═══ Data entries ═══
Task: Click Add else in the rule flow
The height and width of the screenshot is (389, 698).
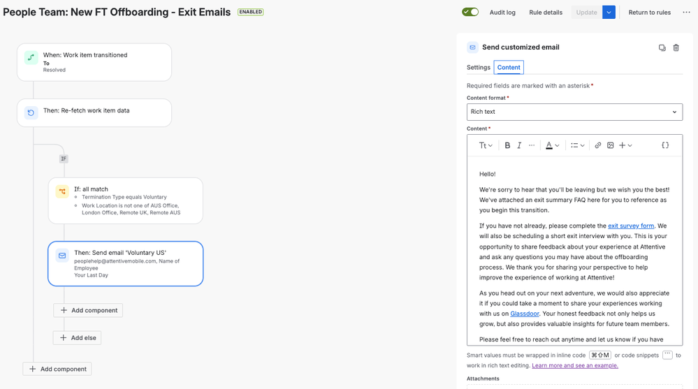Action: (x=78, y=337)
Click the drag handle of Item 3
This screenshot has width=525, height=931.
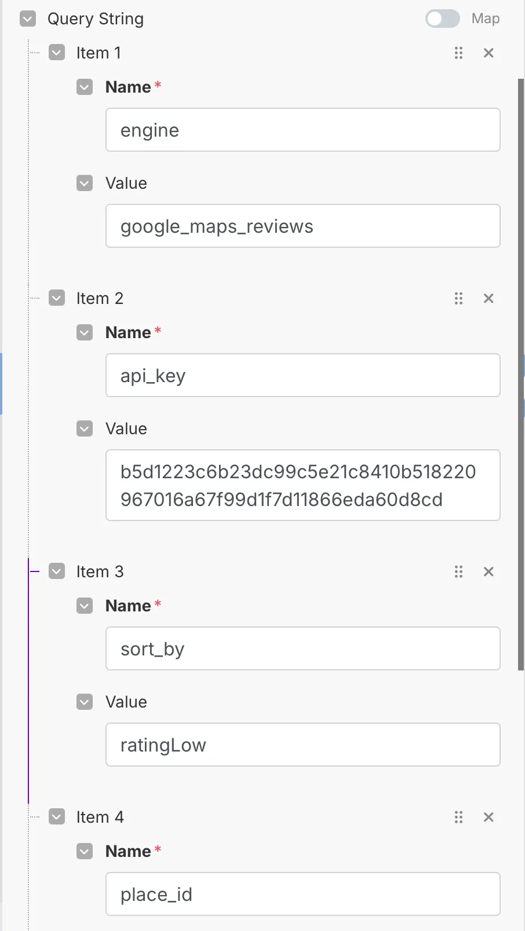458,572
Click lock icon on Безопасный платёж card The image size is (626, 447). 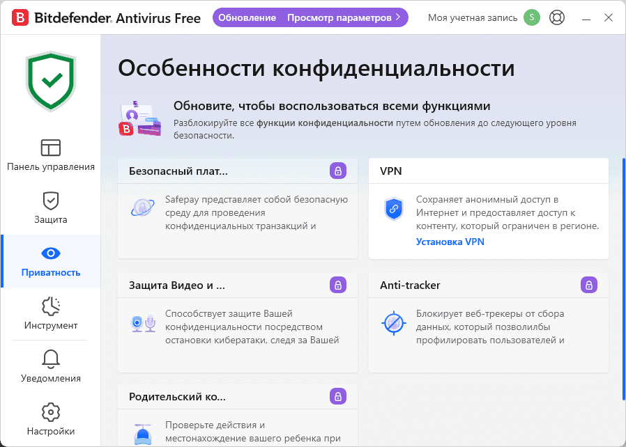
═══
▶ Aim
Pick out and copy each line in the items above that contains the word "height". Case counts.

▶ Complete response
The height and width of the screenshot is (389, 698).
This screenshot has width=525, height=931.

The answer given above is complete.